■ **Try it**:
The reply must consist of one number: how many lines of the data include the word "logo".

(Stored data)
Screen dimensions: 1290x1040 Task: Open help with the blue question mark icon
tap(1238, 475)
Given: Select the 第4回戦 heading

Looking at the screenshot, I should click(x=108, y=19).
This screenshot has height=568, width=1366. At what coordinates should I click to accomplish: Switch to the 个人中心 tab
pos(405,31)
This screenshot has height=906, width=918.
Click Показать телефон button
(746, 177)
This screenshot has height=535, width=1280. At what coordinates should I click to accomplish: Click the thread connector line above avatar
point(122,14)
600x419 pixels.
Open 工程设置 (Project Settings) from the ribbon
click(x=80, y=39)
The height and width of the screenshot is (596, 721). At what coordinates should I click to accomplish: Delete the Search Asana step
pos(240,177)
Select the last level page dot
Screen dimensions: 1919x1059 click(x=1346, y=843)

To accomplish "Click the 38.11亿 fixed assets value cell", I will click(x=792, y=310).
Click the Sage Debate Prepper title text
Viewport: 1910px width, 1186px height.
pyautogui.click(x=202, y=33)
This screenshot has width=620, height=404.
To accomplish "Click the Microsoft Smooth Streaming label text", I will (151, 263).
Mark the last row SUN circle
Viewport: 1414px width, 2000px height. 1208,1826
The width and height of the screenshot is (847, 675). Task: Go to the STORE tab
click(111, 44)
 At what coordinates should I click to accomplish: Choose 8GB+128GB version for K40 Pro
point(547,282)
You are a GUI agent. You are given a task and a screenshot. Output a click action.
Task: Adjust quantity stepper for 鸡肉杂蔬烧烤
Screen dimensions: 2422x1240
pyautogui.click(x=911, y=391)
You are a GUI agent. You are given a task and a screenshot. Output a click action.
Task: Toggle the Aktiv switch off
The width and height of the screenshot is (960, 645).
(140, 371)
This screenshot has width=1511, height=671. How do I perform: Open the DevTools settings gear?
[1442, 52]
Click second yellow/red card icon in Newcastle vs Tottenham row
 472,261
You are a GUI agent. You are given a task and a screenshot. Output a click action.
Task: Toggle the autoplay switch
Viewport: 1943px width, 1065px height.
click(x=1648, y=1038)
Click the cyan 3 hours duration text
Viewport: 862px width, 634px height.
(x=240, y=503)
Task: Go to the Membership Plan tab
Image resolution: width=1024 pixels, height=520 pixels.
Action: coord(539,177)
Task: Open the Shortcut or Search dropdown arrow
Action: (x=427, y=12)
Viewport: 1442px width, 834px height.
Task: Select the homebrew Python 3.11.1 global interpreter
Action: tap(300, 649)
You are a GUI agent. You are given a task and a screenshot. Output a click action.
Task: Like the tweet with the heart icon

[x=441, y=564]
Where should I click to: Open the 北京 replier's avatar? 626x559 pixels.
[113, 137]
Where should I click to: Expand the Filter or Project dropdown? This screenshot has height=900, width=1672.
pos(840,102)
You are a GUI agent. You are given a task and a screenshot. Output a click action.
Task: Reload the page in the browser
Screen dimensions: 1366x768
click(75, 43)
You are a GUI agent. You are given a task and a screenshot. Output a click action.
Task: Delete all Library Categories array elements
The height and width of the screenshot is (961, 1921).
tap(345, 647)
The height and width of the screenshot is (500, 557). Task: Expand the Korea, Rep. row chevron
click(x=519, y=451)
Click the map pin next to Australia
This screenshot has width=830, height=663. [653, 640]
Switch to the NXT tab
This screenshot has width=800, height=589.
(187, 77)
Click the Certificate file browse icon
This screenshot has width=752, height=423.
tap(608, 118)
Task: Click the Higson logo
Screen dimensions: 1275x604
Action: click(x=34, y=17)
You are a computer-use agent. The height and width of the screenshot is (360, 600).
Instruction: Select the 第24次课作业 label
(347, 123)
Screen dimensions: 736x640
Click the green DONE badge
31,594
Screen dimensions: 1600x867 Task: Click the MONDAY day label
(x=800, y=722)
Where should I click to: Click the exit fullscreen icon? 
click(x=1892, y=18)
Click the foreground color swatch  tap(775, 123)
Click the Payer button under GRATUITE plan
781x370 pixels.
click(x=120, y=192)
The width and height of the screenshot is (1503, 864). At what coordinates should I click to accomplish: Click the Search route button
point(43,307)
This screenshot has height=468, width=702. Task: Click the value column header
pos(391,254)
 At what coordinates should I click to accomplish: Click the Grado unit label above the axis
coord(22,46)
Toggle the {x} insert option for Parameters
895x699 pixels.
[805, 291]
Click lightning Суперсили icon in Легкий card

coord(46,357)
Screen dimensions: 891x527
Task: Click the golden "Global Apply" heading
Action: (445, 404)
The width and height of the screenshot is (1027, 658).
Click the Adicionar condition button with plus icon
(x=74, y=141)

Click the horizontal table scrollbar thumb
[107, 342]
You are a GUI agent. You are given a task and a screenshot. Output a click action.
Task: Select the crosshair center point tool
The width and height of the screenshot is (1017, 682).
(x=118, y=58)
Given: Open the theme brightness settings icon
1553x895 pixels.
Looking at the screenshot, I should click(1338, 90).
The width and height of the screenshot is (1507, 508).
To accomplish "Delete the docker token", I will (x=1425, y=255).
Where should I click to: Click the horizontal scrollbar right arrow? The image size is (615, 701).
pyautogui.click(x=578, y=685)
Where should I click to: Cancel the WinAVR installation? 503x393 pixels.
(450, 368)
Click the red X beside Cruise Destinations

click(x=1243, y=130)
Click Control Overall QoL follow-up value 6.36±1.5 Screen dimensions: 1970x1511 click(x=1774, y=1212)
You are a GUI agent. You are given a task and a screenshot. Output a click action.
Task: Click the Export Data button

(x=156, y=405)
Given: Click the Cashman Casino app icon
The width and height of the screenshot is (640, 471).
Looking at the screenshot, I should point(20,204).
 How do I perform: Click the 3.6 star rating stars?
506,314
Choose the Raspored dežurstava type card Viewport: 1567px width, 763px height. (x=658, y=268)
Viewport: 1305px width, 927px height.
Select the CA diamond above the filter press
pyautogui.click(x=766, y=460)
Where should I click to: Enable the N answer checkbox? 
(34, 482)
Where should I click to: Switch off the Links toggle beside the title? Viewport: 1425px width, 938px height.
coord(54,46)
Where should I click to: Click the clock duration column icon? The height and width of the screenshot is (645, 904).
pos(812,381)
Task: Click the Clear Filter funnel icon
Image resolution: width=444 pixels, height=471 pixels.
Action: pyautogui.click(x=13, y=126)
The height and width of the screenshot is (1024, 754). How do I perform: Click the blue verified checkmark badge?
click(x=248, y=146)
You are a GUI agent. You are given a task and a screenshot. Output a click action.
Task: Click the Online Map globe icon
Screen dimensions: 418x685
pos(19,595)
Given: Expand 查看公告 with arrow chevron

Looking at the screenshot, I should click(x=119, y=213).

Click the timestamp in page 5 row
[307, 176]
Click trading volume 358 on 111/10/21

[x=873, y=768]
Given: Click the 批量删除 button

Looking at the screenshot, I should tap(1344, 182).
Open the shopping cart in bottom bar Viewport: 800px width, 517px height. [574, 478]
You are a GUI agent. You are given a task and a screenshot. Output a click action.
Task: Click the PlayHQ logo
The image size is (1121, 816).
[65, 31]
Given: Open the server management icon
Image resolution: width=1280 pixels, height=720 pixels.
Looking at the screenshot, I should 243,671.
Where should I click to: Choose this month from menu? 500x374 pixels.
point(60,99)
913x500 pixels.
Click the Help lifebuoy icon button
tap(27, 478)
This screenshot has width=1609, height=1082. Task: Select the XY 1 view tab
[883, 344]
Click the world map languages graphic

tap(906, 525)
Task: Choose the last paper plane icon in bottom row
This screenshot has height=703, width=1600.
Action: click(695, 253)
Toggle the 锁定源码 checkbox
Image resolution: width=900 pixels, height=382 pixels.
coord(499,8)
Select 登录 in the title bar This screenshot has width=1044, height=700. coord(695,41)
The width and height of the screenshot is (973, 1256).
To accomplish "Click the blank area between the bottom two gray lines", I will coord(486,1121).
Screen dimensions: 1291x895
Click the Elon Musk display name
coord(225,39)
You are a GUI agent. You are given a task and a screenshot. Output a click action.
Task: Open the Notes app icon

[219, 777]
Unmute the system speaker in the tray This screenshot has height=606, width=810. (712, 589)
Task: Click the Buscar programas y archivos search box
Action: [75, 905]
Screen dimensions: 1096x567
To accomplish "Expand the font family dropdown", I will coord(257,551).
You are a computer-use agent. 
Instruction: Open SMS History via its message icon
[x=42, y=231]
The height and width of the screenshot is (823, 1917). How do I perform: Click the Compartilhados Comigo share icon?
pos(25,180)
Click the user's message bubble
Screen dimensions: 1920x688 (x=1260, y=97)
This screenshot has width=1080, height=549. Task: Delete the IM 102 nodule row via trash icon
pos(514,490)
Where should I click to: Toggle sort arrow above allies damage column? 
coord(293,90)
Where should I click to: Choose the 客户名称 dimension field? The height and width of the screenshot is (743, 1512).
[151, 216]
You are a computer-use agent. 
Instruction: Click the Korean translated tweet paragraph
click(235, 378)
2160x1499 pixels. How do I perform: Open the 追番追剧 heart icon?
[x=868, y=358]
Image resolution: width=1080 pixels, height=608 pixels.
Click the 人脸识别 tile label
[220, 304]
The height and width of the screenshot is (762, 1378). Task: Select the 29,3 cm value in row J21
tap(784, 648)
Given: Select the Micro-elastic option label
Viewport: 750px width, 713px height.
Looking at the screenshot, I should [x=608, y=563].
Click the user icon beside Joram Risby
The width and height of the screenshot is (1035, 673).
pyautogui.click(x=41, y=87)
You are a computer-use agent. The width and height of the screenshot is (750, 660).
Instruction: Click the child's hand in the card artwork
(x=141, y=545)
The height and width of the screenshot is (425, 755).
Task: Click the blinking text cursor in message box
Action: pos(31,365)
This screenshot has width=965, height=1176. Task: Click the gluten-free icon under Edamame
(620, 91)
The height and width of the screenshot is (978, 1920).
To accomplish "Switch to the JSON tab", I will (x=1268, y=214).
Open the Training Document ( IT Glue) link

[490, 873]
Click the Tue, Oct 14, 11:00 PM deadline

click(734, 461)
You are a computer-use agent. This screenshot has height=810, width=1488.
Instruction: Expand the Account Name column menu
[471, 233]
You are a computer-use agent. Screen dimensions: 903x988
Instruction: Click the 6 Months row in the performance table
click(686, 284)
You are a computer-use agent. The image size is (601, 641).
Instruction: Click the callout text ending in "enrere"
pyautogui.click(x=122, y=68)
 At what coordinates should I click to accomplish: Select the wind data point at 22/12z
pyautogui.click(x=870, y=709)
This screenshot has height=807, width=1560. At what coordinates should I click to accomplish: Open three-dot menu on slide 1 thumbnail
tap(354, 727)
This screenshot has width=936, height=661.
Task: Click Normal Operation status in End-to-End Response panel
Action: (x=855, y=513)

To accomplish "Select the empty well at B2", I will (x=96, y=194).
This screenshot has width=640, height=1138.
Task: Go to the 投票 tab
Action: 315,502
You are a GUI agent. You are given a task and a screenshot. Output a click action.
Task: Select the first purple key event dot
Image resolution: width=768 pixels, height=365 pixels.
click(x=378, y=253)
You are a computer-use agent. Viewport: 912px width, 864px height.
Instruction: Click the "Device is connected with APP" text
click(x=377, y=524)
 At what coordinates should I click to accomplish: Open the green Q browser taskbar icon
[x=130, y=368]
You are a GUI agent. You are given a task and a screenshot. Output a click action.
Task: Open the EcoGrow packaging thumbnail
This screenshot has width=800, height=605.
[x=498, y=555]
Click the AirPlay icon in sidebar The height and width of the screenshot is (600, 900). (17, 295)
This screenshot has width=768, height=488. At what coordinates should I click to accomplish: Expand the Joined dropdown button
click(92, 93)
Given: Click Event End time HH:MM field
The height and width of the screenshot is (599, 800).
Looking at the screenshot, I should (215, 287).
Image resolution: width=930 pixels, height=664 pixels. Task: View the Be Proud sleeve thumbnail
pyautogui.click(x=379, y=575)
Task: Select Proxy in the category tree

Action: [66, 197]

■ **Response area**:
2